2014-06-17 22:38:23

by Waiman Long

[permalink] [raw]
Subject: [PATCH v2 0/2] mm, thp: two THP splitting performance fixes

v1->v2:
- Add a second patch to replace smp_mb() by smp_mb__after_atomic().
- Add performance data to the first patch

This mini-series contains 2 minor changes to the transparent huge
page splitting code to split its performance, particularly for the
x86 architecture.

Waiman Long (2):
mm, thp: move invariant bug check out of loop in
__split_huge_page_map
mm, thp: replace smp_mb after atomic_add by smp_mb__after_atomic

mm/huge_memory.c | 6 +++---
1 files changed, 3 insertions(+), 3 deletions(-)


2014-06-17 22:38:25

by Waiman Long

[permalink] [raw]
Subject: [PATCH v2 2/2] mm, thp: replace smp_mb after atomic_add by smp_mb__after_atomic

In some architectures like x86, atomic_add() is a full memory
barrier. In that case, an additional smp_mb() is just a waste of time.
This patch replaces that smp_mb() by smp_mb__after_atomic() which
will avoid the redundant memory barrier in some architectures.

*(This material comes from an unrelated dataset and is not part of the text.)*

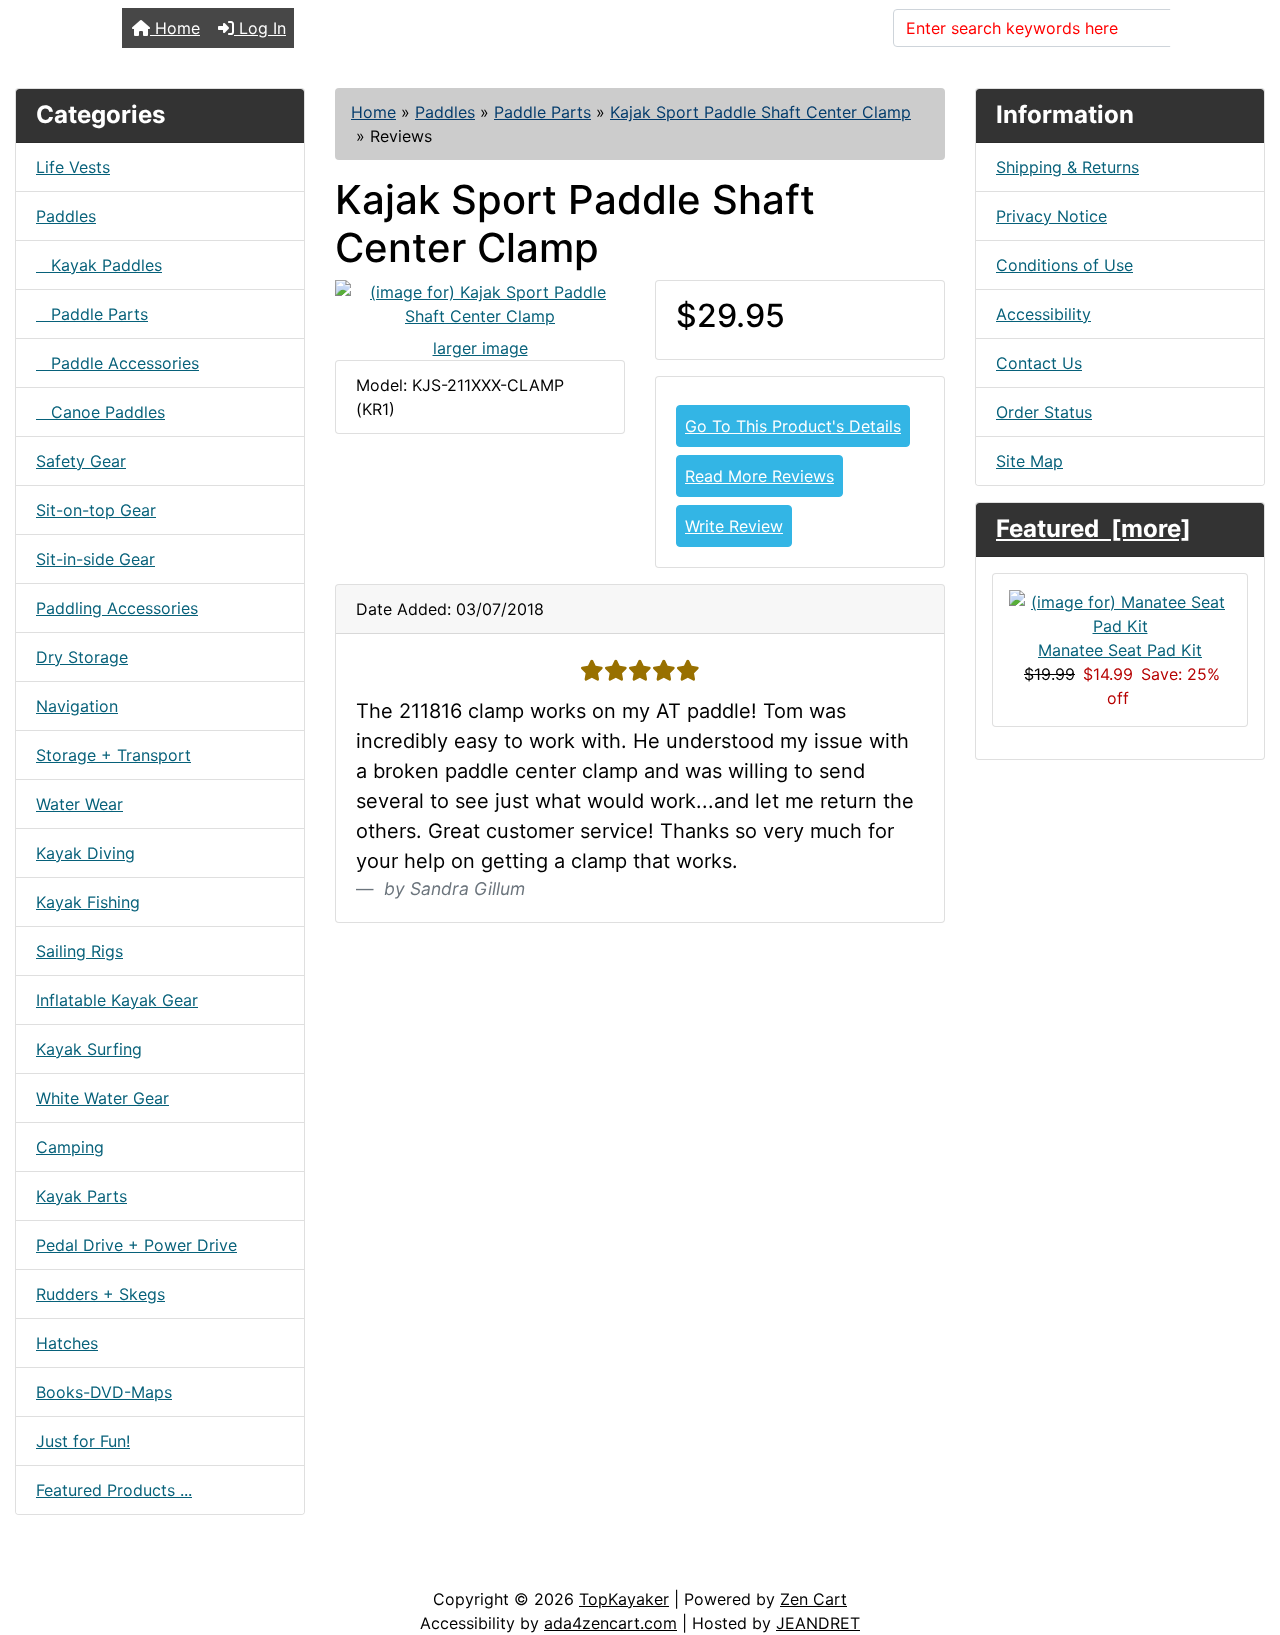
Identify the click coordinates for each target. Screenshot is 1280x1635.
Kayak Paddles (99, 265)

With a 3.16-rc1 based kernel, this patch reduced the execution time
of breaking 1000 transparent huge pages from 38,245us to 30,964us. A
reduction of 19% which is quite sizeable. It also reduces the %cpu
time of the __split_huge_page_refcount function in the perf profile
from 2.18% to 1.15%.

Signed-off-by: Waiman Long <[email protected]>
---
mm/huge_memory.c | 2 +-
1 files changed, 1 insertions(+), 1 deletions(-)

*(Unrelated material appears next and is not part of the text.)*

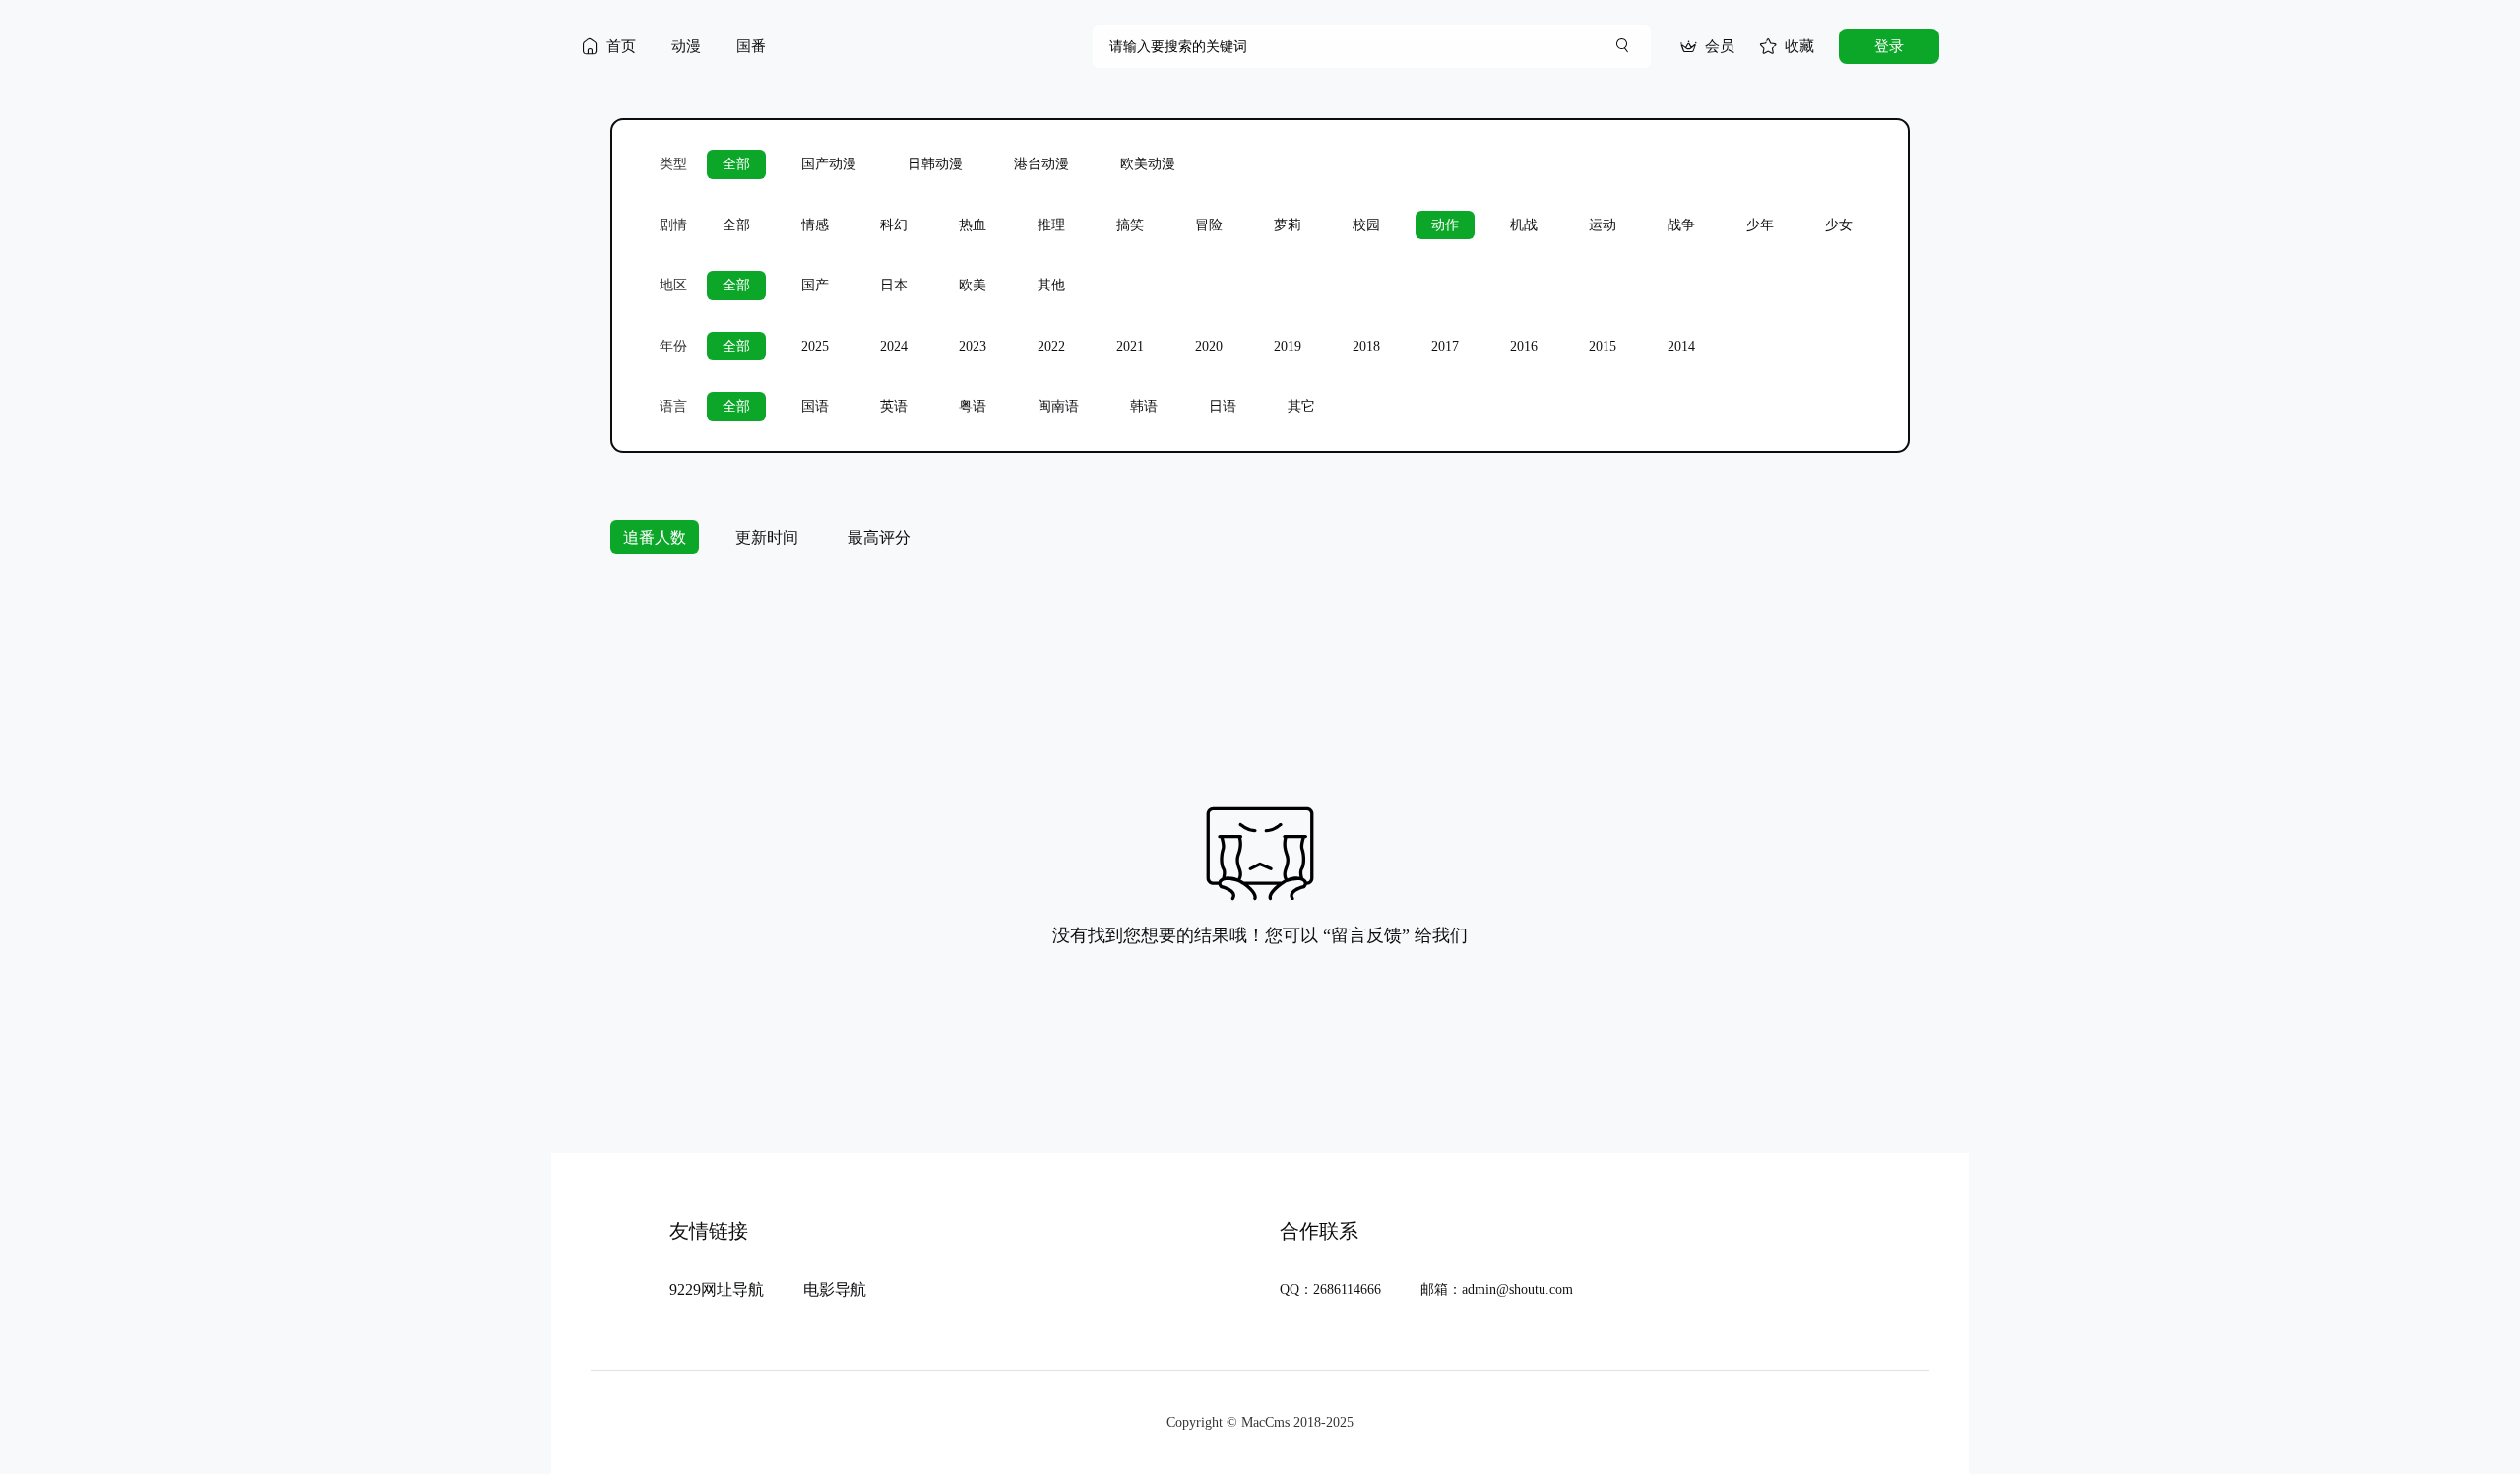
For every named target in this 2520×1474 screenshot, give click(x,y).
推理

diff --git a/mm/huge_memory.c b/mm/huge_memory.c
index be84c71..e2ee131 100644
--- a/mm/huge_memory.c
+++ b/mm/huge_memory.c
@@ -1650,7 +1650,7 @@ static void __split_huge_page_refcount(struct page *page,
&page_tail->_count);

/* after clearing PageTail the gup refcount can be released */
- smp_mb();
+ smp_mb__after_atomic();

/*
* retain hwpoison flag of the poisoned tail page:
--
1.7.1

2014-06-17 22:38:53

by Waiman Long

[permalink] [raw]
Subject: [PATCH v2 1/2] mm, thp: move invariant bug check out of loop in __split_huge_page_map

In the __split_huge_page_map() function, the check for
page_mapcount(page) is invariant within the for loop. Because of the
fact that the macro is implemented using atomic_read(), the redundant
check cannot be optimized away by the compiler leading to unnecessary
read to the page structure.

This patch moves the invariant bug check out of the loop so that it
will be done only once. On a 3.16-rc1 based kernel, the execution
time of a microbenchmark that broke up 1000 transparent huge pages
using munmap() had an execution time of 38,245us and 38,548us with
and without the patch respectively. The performance gain is about 1%.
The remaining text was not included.